I'm looking over a sample exam and there is a question on Q-learning, I have included it below. In the 3rd step, how come the action taken is 'right' rather than 'up' (back to A2). It appears the Q value to go back up to A2 would be 0.18, and the Q value to go right would be 0.09. So why wouldn't the agent go back to A2 instead of going to B3?
Maze & Q-Table
Solution
Edit: Also, how come 2,C has a reward value of 2 for action 'right' even though there's a wall there and not possible to go right? Do we just assume thats not a possible move and ignore its Q value?
Edit2: Then in step 6, the Q values for going 'down' and 'right' at state 1,C are equal. At that point does the agent just pick randomly? So then for this question I would just pick the best move since it's possible the agent would pick it?
Edit3: Would it be true to say the agent doesn't return to the state he previously came from? Will an agent ever explore the same state more than once (not including starting a new instance of the maze)?

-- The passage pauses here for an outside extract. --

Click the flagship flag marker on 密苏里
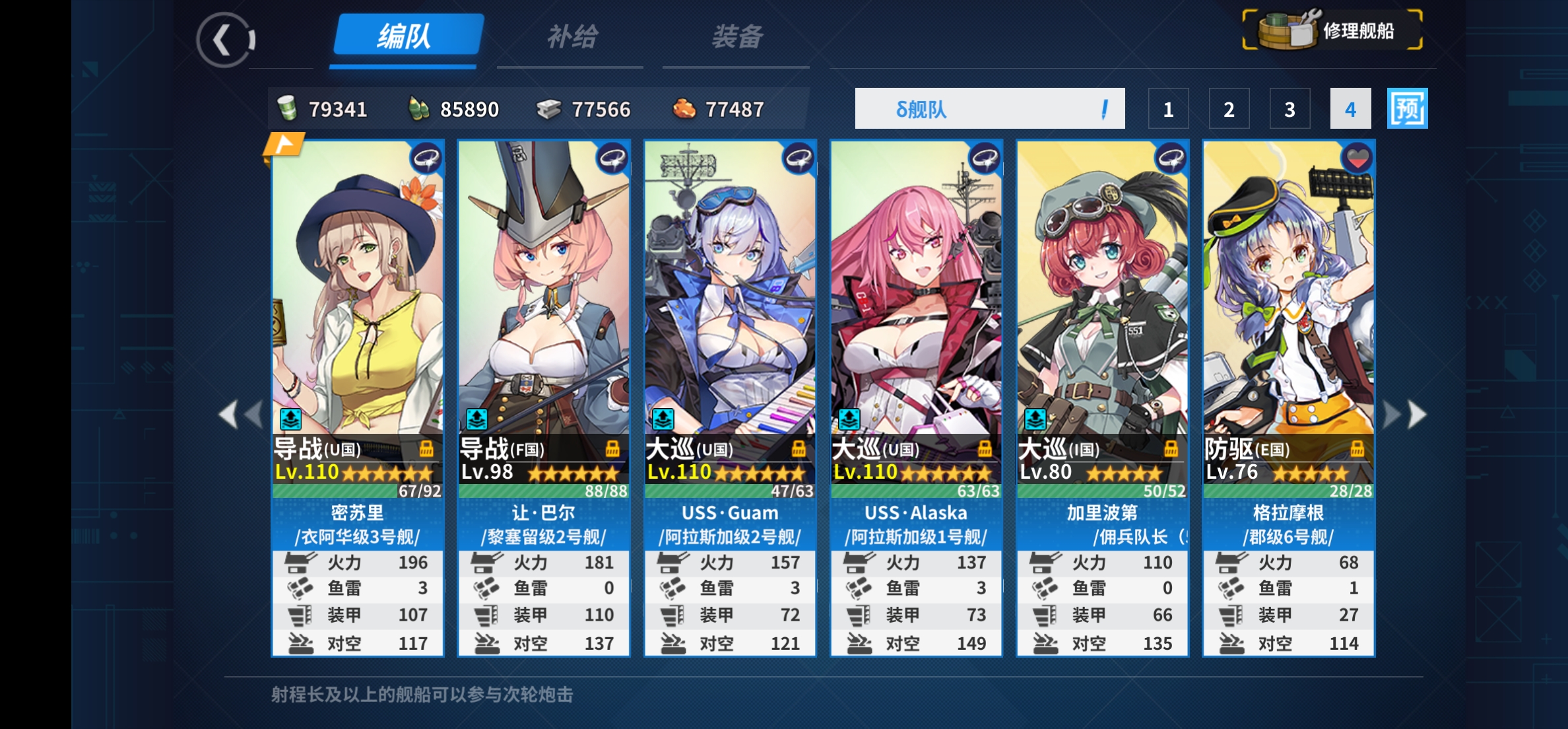The width and height of the screenshot is (1568, 729). click(284, 145)
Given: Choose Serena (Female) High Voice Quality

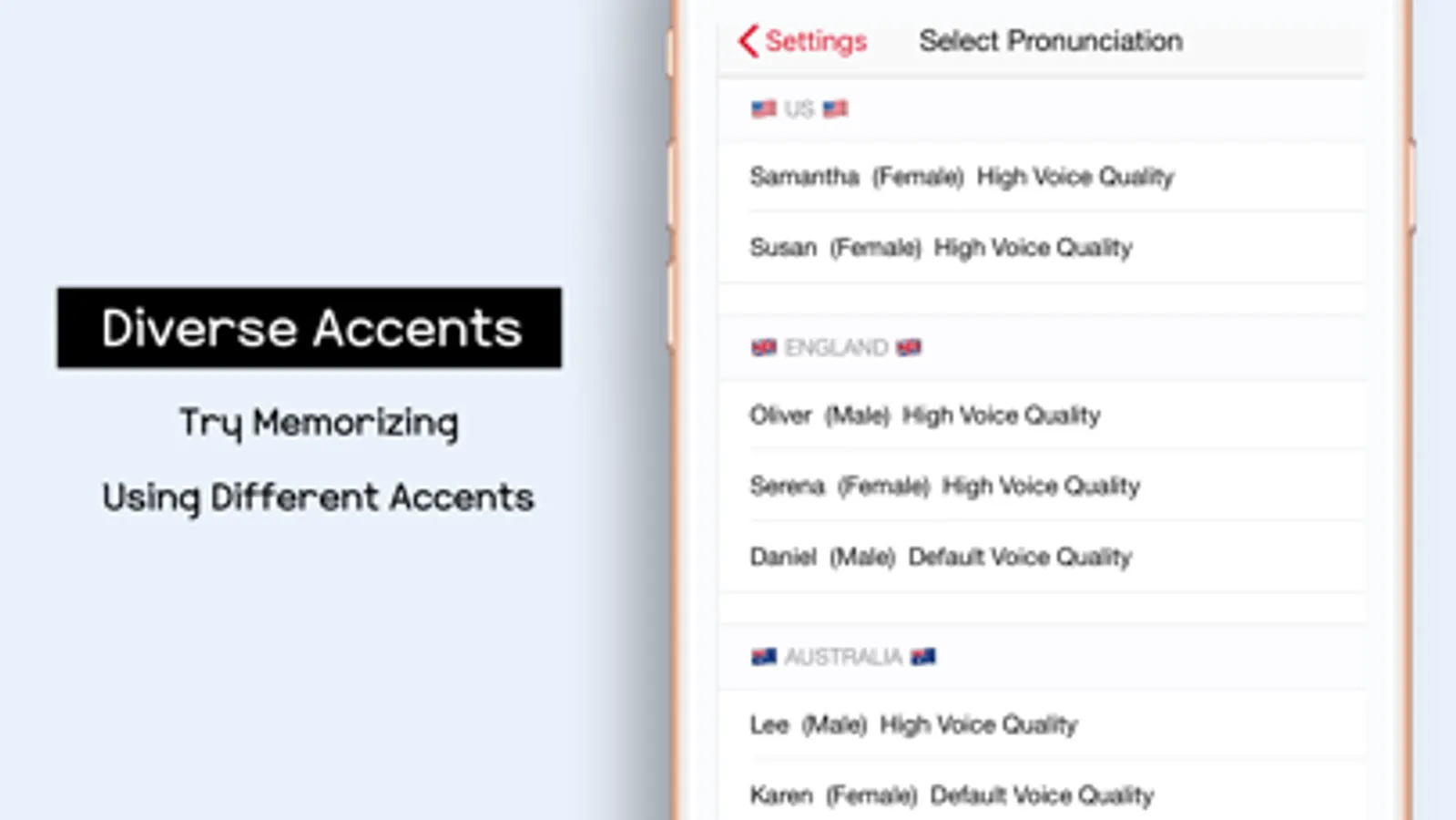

You seem to assume that you should look at the values of the state in the next time step. This is incorrect. The Q-function answers the question:
If I'm in state x, which action should I take?
In non-deterministic environments you don't even know what the next state will be, so it would be impossible to determine which action to take in your interpretation.
The learning part of Q-learning indeed acts on two subsequent timesteps, but after they are already known, and they are used to update the values of Q-function. This has nothing to do with how these samples (state, action, reinforcement, next state) are collected. In this case, samples are collected by the agent interacting with the environment. And in Q-learning setting agents interact with the environment according to a policy, which is based on current values of Q-function here. Conceptually, a policy works in terms of answering the question I quoted above.
In steps 1 and 2, the Q-function is modified only for states 1,A and 2,A. In step 3 the agent is in state 3,A so that's the only part of Q-function that's relevant.
In the 3rd step, how come the action taken is 'right' rather than 'up' (back to A2).
In state 3,A the action that has the highest Q-value is "right" (0.2). All other actions have value 0.0.
Also, how come 2,C has a reward value of 2 for action 'right' even though there's a wall there and not possible to go right? Do we just assume thats not a possible move and ignore its Q value?
As I see it, there is no wall to the right from 2,C. Nevertheless, the Q-function is given and it's irrelevant in this task whether it's possible to reach such Q-function using Q-learning. And you can always start Q-learning from an arbitrary Q-function anyway.
In Q-learning your only knowledge is the Q-function, so you don't know anything about "walls" and other things - you act according to Q-function, and that's the whole beauty of this algorithm.
Then in step 6, the Q values for going 'down' and 'right' at state 1,C are equal. At that point does the agent just pick randomly? So then for this question I would just pick the best move since it's possible the agent would pick it?
Again, you should look at the values for the state the agent is currently in, so for 1,B "right" is optimal - it has 0.1 and other actions are 0.0.
To answer the last question, even though it's irrelevant here: yes, if the agent is taking the greedy step and multiple actions seem optimal, it chooses one at random in most common policies.
Would it be true to say the agent doesn't return to the state he previously came from? Will an agent ever explore the same state more than once (not including starting a new instance of the maze)?
No. As I've stated above - the only guideline agent is using in pure Q-learning is the Q-function. It's not aware that it has been in a particular state before.